Role in Disease and Therapeutic Targeting

Dysfunction and mutation of regulatory subunits have been implicated in oncogenesis, neurodegeneration, and resistance to targeted therapies; clinical and preclinical studies from Memorial Sloan Kettering Cancer Center, Dana–Farber Cancer Institute, Mayo Clinic, and pharmaceutical companies such as Roche and Pfizer explore PP2A-directed strategies. Alterations are discussed in the context of cancers with mutations in KRAS, PIK3CA, and EGFR and in neurodegenerative disorders alongside proteins like tau protein and alpha-synuclein. Therapeutic approaches include small molecules, peptide modulators, and strategies described in trials registered by organizations such as National Institutes of Health and collaborative consortia patterned after drug development pipelines at GlaxoSmithKline and Novartis.

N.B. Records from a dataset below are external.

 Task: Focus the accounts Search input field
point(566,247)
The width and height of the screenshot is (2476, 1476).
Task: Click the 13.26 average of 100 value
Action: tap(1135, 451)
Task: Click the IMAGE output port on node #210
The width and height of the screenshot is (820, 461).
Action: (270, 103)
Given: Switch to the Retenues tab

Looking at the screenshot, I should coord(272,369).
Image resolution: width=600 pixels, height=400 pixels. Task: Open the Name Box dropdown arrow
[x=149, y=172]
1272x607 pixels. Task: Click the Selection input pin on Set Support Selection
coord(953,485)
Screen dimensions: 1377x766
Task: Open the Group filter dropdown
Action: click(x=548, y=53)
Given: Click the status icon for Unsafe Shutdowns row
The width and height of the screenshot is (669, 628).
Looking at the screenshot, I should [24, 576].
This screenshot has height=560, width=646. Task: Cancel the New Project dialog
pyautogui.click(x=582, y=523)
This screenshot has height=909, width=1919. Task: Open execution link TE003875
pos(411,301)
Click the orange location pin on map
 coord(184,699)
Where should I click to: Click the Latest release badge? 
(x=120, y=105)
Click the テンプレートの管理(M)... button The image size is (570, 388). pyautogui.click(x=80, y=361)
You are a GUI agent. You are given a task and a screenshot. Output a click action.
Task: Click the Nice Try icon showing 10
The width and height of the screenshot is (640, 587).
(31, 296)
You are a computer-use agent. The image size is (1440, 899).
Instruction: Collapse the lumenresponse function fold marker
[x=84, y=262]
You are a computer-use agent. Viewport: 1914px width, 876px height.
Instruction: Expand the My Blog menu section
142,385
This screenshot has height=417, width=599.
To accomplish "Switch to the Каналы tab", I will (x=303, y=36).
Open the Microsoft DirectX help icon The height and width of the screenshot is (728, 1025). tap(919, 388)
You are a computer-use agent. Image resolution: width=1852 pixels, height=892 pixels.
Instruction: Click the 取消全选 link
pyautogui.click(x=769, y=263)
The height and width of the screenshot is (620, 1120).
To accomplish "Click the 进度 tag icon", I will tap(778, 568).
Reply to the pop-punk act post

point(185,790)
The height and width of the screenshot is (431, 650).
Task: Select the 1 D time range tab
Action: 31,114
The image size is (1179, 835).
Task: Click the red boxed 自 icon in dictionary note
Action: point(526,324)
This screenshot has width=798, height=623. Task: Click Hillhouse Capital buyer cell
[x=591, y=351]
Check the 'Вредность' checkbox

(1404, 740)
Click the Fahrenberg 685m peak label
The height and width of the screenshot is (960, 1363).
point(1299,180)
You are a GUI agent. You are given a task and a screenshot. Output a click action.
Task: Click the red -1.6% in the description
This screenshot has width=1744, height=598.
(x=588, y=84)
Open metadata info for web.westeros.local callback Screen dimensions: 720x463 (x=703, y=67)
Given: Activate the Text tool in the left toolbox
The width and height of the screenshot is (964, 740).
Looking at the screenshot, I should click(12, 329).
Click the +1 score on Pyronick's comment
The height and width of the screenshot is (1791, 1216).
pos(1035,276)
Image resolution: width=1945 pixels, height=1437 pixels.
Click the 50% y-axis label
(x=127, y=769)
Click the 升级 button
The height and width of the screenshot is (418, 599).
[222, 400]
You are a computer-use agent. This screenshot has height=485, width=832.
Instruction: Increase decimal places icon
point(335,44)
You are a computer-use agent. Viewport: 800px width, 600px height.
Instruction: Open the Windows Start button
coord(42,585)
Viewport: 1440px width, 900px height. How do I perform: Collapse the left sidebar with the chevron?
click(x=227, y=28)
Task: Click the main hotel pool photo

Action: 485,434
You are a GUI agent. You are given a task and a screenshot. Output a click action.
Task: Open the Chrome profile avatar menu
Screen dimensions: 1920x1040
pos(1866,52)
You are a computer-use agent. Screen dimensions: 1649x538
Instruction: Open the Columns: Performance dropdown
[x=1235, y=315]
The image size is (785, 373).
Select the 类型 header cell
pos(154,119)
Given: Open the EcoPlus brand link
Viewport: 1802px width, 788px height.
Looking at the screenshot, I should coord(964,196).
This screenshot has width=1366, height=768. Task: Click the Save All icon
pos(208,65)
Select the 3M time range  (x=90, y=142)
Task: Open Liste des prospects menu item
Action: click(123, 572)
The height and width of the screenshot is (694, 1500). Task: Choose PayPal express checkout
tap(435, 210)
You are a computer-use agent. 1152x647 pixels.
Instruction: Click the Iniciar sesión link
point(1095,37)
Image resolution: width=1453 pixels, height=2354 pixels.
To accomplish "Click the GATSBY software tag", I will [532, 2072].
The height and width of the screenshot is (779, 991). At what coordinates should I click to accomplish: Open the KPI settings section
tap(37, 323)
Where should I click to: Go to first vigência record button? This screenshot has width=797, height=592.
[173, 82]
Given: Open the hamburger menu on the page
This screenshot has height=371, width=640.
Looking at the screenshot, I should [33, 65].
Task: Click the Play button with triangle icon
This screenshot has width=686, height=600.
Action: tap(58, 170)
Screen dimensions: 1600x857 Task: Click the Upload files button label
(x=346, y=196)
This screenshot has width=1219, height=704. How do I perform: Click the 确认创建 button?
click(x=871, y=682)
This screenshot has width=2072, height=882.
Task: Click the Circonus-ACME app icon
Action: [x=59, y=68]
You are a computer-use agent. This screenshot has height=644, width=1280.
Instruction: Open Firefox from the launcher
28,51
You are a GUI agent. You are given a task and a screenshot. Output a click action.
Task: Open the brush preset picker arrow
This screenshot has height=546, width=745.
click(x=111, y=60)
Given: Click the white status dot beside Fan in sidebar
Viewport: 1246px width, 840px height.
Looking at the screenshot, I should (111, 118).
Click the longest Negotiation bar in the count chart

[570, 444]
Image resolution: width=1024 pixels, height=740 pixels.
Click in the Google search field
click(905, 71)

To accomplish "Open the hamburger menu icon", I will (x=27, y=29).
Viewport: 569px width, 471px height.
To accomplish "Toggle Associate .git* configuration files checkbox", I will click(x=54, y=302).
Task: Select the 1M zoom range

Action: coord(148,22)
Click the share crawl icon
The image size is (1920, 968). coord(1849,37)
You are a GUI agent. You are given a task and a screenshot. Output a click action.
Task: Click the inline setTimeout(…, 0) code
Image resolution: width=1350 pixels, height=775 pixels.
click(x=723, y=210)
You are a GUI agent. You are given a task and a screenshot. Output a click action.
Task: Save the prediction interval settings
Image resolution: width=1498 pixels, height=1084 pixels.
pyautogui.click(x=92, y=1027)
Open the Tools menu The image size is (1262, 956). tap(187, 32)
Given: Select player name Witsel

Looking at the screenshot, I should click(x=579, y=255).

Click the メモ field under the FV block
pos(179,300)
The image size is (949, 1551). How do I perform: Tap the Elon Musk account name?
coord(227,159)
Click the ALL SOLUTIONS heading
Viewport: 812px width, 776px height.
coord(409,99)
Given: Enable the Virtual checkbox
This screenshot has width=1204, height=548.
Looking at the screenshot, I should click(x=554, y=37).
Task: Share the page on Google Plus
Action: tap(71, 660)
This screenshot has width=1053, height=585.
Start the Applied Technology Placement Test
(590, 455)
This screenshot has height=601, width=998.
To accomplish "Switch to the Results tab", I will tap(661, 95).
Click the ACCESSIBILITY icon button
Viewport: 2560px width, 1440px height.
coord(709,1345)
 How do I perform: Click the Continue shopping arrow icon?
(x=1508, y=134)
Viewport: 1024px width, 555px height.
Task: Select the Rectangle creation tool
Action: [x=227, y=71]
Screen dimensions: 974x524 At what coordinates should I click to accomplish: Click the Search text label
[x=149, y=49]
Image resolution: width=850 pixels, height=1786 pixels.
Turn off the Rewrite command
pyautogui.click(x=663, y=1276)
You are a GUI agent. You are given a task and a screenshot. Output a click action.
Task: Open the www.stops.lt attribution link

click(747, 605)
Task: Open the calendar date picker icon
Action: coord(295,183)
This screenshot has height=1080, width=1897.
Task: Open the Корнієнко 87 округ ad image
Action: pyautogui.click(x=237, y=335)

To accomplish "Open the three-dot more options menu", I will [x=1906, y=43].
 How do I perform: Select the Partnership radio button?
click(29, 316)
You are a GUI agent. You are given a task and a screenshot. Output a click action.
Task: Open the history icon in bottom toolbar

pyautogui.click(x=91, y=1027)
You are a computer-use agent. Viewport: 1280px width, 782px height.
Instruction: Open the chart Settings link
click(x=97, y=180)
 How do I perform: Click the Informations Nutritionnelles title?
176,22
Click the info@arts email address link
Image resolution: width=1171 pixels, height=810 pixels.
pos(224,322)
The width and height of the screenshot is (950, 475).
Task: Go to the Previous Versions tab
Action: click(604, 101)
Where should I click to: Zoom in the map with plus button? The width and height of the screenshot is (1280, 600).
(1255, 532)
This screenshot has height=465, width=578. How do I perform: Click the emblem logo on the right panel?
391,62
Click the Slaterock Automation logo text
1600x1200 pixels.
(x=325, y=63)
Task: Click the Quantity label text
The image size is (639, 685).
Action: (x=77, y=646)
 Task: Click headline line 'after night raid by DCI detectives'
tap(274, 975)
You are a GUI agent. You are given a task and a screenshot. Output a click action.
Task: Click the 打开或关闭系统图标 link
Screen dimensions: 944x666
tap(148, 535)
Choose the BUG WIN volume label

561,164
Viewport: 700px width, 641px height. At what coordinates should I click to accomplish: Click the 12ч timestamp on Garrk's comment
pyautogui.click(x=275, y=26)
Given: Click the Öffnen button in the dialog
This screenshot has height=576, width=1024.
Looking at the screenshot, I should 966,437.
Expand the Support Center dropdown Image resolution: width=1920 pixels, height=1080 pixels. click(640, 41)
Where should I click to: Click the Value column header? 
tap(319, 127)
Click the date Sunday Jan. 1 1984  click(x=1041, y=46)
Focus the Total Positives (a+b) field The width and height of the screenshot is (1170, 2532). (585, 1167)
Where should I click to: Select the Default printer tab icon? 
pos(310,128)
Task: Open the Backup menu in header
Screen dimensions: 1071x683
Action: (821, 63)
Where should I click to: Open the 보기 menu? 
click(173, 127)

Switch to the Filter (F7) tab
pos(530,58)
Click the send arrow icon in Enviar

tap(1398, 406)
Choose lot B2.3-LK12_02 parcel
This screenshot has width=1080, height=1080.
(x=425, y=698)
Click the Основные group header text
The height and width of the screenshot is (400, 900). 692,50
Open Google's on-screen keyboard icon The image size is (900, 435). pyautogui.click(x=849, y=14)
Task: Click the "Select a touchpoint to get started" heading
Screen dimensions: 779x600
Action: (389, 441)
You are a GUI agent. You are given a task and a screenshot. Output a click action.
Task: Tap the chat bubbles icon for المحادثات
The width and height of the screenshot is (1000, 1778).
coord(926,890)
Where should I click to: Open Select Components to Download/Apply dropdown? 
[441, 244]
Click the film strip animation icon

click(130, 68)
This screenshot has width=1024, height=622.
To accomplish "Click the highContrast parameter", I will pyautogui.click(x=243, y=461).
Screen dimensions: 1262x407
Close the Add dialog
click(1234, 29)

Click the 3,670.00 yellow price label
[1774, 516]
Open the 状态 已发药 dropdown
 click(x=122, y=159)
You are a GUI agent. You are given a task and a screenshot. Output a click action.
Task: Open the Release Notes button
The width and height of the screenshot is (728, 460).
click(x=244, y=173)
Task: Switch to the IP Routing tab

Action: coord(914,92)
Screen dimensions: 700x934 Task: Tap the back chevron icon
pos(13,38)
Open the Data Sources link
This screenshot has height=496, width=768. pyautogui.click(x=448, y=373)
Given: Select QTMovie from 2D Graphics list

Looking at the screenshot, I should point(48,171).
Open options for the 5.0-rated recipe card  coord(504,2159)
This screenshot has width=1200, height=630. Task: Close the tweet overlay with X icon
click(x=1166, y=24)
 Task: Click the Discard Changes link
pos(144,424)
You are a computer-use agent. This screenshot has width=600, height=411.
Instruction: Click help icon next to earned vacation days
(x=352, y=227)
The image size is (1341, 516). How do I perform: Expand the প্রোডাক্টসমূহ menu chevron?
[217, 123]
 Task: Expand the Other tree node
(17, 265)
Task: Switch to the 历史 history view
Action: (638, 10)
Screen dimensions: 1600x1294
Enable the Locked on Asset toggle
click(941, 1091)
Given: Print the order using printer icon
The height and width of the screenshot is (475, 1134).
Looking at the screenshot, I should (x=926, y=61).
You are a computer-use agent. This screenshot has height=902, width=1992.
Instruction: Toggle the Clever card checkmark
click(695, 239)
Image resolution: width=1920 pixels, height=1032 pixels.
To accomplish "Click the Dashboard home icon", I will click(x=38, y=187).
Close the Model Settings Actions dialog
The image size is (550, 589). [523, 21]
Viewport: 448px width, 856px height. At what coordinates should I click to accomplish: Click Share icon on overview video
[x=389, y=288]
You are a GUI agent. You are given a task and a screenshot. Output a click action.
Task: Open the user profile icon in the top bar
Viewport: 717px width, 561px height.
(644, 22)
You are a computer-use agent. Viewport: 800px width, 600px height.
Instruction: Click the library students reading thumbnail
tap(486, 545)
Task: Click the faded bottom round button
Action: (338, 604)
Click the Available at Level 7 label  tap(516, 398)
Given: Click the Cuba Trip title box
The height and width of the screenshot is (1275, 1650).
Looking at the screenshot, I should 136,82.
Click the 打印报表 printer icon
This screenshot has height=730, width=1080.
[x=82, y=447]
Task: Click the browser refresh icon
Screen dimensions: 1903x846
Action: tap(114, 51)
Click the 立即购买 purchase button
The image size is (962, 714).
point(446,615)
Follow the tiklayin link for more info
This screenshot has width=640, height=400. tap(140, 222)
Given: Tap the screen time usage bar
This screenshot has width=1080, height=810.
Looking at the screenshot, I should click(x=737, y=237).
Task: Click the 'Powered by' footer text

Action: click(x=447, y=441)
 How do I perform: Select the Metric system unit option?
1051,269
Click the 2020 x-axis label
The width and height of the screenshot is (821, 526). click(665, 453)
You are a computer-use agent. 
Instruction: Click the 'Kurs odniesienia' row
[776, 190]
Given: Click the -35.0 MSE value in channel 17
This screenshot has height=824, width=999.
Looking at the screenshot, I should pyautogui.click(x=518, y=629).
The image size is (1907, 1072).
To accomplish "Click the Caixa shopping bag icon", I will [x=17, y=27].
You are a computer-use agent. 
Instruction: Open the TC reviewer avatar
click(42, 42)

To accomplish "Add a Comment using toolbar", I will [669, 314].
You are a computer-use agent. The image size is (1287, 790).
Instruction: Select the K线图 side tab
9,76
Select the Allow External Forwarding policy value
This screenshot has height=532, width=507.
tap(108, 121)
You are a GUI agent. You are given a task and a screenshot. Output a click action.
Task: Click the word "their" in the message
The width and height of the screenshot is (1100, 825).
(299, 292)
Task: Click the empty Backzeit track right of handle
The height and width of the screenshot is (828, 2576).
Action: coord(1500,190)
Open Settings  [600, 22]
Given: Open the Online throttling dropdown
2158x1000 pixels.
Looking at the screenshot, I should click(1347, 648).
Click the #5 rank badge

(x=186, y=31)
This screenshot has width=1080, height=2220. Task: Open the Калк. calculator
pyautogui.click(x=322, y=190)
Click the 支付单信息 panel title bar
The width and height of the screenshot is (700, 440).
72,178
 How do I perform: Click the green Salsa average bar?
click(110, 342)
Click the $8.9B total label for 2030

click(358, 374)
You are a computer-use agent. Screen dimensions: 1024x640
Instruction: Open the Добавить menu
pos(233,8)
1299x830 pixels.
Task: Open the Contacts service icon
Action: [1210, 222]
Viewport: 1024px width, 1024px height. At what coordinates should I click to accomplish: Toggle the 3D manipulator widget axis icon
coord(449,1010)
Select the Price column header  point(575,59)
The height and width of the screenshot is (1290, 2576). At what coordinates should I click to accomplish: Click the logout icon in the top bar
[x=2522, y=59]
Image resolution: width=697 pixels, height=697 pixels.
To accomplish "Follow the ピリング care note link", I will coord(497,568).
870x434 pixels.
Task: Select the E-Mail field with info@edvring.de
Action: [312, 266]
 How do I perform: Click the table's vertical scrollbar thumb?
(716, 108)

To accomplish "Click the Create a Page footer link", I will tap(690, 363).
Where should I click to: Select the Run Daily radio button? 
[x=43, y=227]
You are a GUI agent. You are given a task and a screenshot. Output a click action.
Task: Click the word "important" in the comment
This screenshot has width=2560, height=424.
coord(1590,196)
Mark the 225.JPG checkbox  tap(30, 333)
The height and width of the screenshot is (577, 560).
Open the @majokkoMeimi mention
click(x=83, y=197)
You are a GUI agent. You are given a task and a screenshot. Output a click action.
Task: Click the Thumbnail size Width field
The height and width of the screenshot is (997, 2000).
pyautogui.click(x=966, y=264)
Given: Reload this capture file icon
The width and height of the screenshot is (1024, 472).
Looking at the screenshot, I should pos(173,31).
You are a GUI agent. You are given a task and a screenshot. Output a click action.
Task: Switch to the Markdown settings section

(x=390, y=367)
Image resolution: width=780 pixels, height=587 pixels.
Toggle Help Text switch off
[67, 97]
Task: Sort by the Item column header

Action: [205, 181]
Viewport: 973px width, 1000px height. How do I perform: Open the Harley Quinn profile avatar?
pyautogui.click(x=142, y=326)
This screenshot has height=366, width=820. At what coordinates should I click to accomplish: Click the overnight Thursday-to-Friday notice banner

Experimental Methods and Assays

Biochemical assays derive from canonical techniques used in work on phosphatases like PTEN and PP1 and employ phosphatase activity assays, co-immunoprecipitation, mass spectrometry, and cryo-electron microscopy similar to workflows at Max Planck Institute for Biophysical Chemistry. Genetic approaches use CRISPR-Cas9 platforms pioneered at Broad Institute and RNAi methodologies developed at Whitehead Institute. Model organism genetics borrow experimental paradigms from studies involving zebrafish, Xenopus laevis, and Arabidopsis thaliana to assess developmental phenotypes, while clinical proteomics leverages platforms associated with The Cancer Genome Atlas and Clinical Proteomic Tumor Analysis Consortium.

Evolution and Comparative Biology

Evolutionary analyses compare PP2A subunits across eukaryotic lineages, integrating phylogenetic methods used in studies of yeast, plants, and metazoans; comparative genomics efforts led by groups at Wheat Initiative-style consortia and databases curated by Ensembl and UniProt trace conservation of catalytic motifs shared with phosphatases characterized in the genomes of Drosophila melanogaster, Caenorhabditis elegans, Arabidopsis thaliana, and Homo sapiens. Patterns of duplication and divergence mirror evolutionary scenarios discussed in reviews from Royal Society publishing and comparative studies coordinated through centers like Wellcome Sanger Institute.